Mike Adair

Founder and CEO, Red’s All Natural

When I think about my peers, my professors, and the business leaders who visited our classes, I realize that these people were my education.

By Ashley Rabinovitch

No one ever expected Mike Adair T’09 to make a living selling burritos.

After completing a history degree at Boston College, he spent the next six years navigating the world of asset management sales. His aptitude for sales and unflagging work ethic led to five promotions in five years, but he never truly enjoyed the work itself. When his bosses made wise financial decisions, they made his life easier. When they made poor decisions, he had little recourse.

Looking back, he can see how a hunger for greater ownership over his work planted a seed of entrepreneurship in him. I woke up one day and realized I wanted to start a business, he remembers. I didn’t know the specifics, but I wanted to create a consumer product that would improve millions of lives, even just a little bit.

Adair was ready to dive into an entrepreneurial life without looking back, but a winning business idea remained elusive. He enrolled at Tuck with a plan to test ideas within a supportive community before launching a business after graduation.

In Hanover, his plan came to fruition. While he took advantage of the opportunity to build essential skills in areas like operations, marketing, and accounting, he found the greatest value in his entrepreneurship classes. A small group of students with entrepreneurial aspirations became his family within a family. When I think about my peers, my professors, and the business leaders who visited our classes, I realize that these people were my education, says Adair. Over dinners, panels, and Q&As, he absorbed wisdom and advice like a sponge.  

He finally landed on a business idea that fueled his imagination while eating dinner with his wife, Paige. An accomplished cook, Paige made unforgettable burritos. Eventually, Adair realized these burritos were too good not to share with the world. He conceived of a natural, healthy product that could be flash frozen and sold in grocery stores across America.

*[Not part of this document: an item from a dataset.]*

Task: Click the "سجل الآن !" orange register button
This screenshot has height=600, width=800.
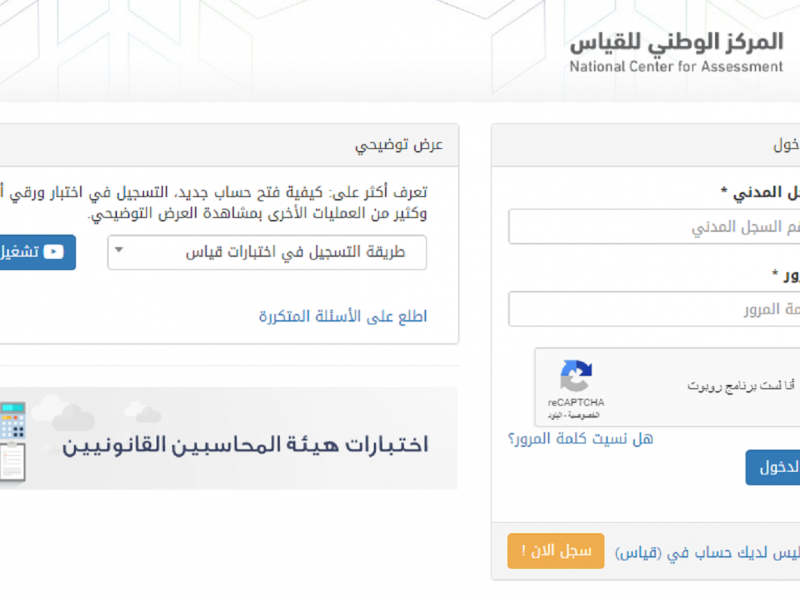Action: click(556, 551)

Initial market research did little to validate his idea. It was 2009, and the clean label, natural organic space was still in its infancy. From an outside perspective, launching a burrito brand seemed like a recipe for disaster. But Adair spotted an opportunity that eluded his skeptics. At the time, the heaviest hitter in the natural frozen food space only offered one small vegetarian burrito. Adair envisioned a heartier, meat-packed burrito that would appeal to omnivores like him, and by flash freezing this product, he could avoid additives and preservatives. What many people don’t realize is that frozen food is the most efficient way to get the cleanest product possible, he says. You have zero issues with shelf life or waste. 

After he graduated, Red’s All Natural—named after Adair’s beloved dog, Red—hit the market with an 11-ounce burrito packed with chicken, steak, or turkey. The first year in business, he spent his time making deliveries to mom-and-pop grocery stores, running demos, and experimenting with pricing, promotions, and packaging.

Red’s Burritos

The early years were full of hiccups. While Adair would eventually make a successful foray into breakfast sandwiches, he failed to make breakfast bowls or entrees take off. He also had to shrink the size of Red’s initial burritos from 11 to 7 ounces once it became evident that the price point was too high.

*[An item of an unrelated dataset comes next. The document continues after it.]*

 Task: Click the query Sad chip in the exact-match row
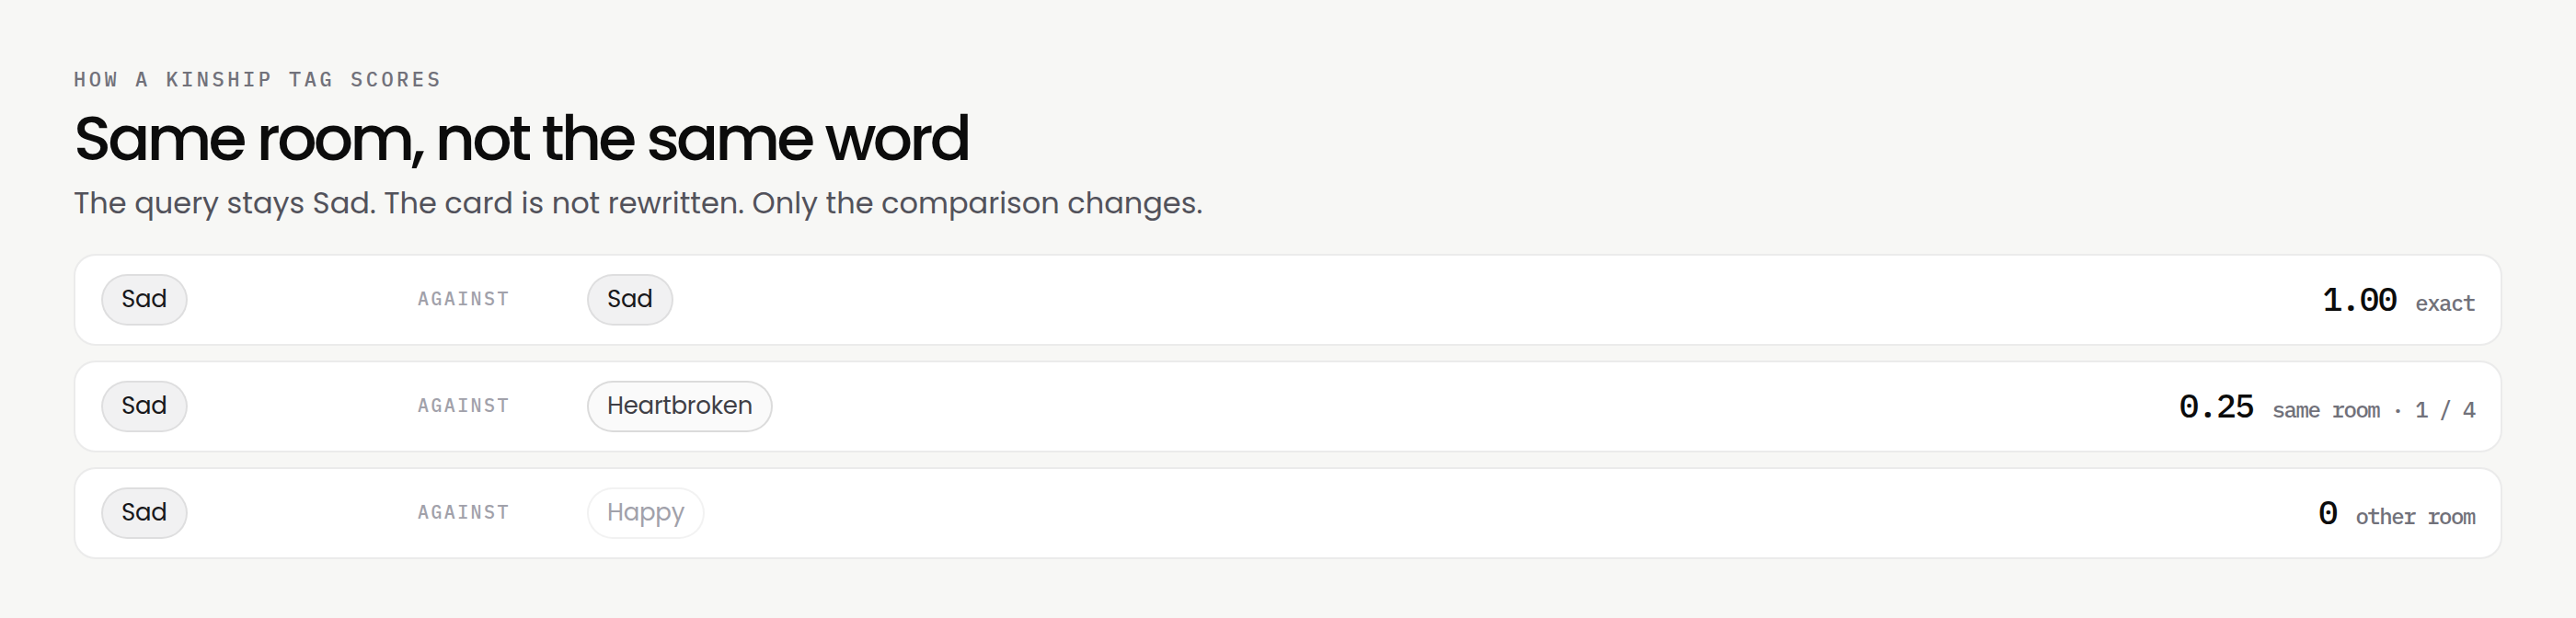(x=144, y=299)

But he also did many things well. Right off the bat, he realized his business success hinged on becoming the operations geek behind the scenes who focused heavily on supply chain and manufacturing. He also built a team of talented people who shared his passion for producing a product they loved. And he opted to construct his own 160,000-square-foot manufacturing facility that would ensure quality and maximize capacity.

After years of incremental growth, Red's got its big break in 2020. During COVID, public perception about how delicious and healthy frozen food can be really started to change, Adair reflects. It was a real inflection point for the natural frozen food market.

Adair and his team had spent the previous 10 years grinding and iterating their way to more than $25 million in annual sales in a market in which only one other natural frozen food company had ever grown past $30 to $40 million. After a decade of hustling, they were well-equipped to meet a spike in demand in a sustainable way.

Some days, when he has time to catch his breath, Adair takes a moment to look around at all he has built. Today, Red’s All Natural boasts $175 million in annual sales. Between its head office in Nashville and manufacturing facility in Sioux City, South Dakota, the team has expanded to 300 employees. Red’s churns out 400,000 burritos and breakfast sandwiches a day, all hand-rolled and made in small batches, to deliver to Costco, Kroger, and every other major grocery chain in the U.S. The company currently offers 15 varieties of burritos and seven types of breakfast sandwiches. The pace of growth is so rapid that aiming for $1 billion in annual sales no longer feels like a pipedream.

Adair was always destined for entrepreneurship, but he doesn’t believe he would have gotten nearly as far or as fast without the foundation he laid in Hanover. More than anything, I’m grateful I had the freedom and support to discover my passion, he says. I didn’t get here alone.